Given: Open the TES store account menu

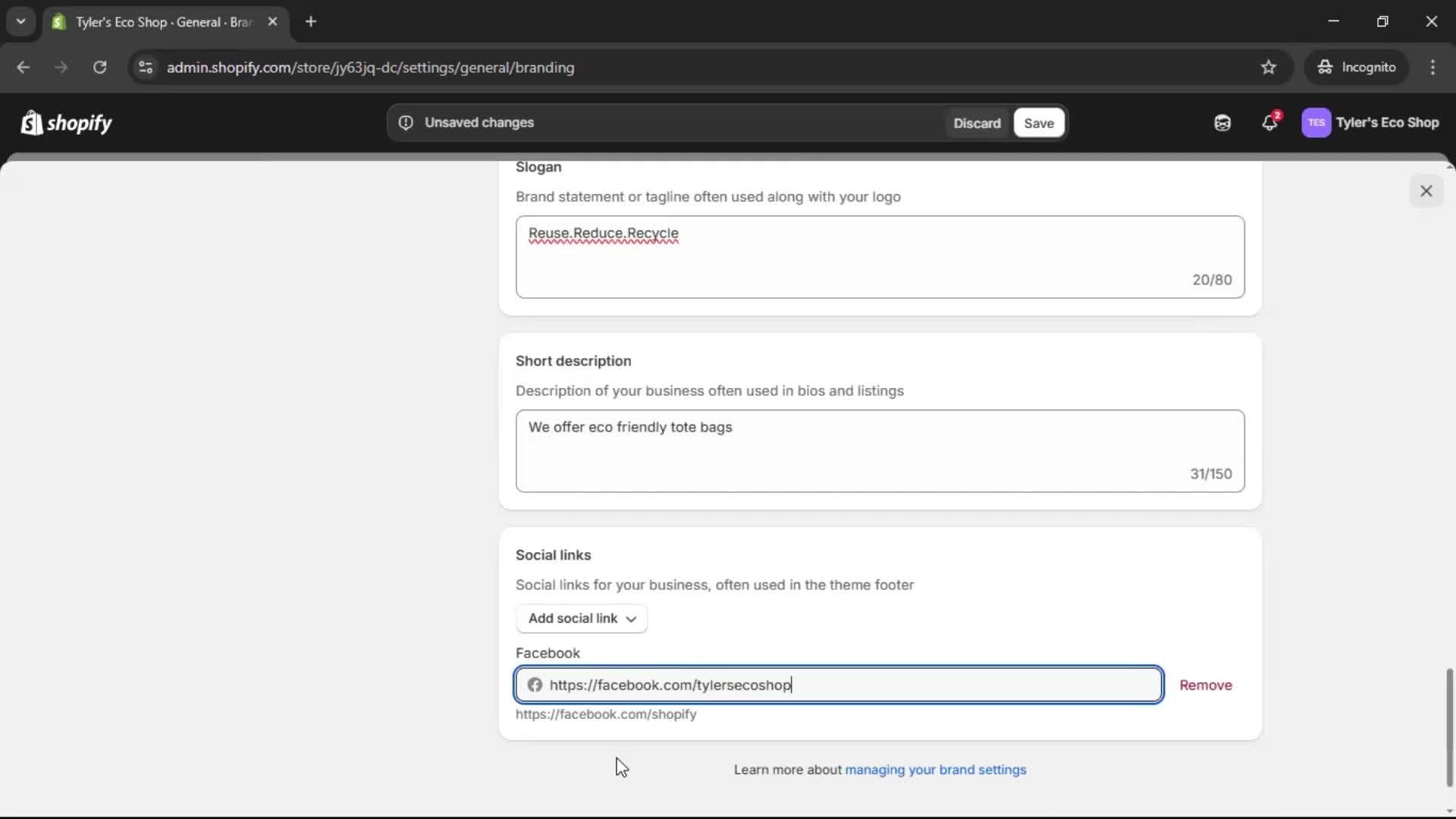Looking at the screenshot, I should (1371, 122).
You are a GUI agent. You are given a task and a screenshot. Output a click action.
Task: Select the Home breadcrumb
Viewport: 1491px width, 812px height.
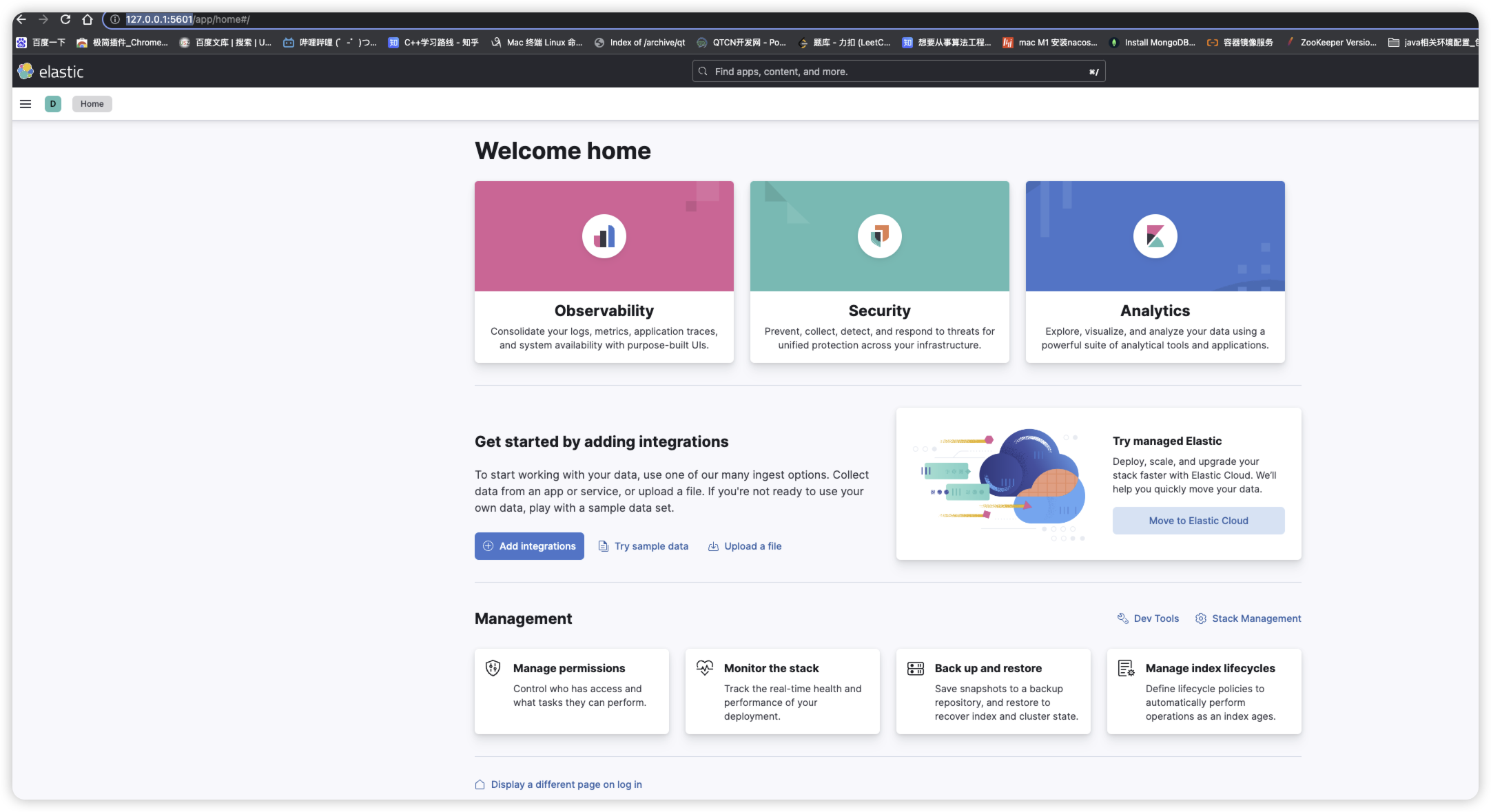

◇ ◇ ◇

▶ Task prompt:
Repeat the listing above exactly, omitting the pictures it contains.

▶ Answer area:
Given: Open the TES store account menu

Looking at the screenshot, I should (1371, 122).
You are a GUI agent. You are given a task and a screenshot. Output a click action.
Task: Select the Home breadcrumb
Viewport: 1491px width, 812px height.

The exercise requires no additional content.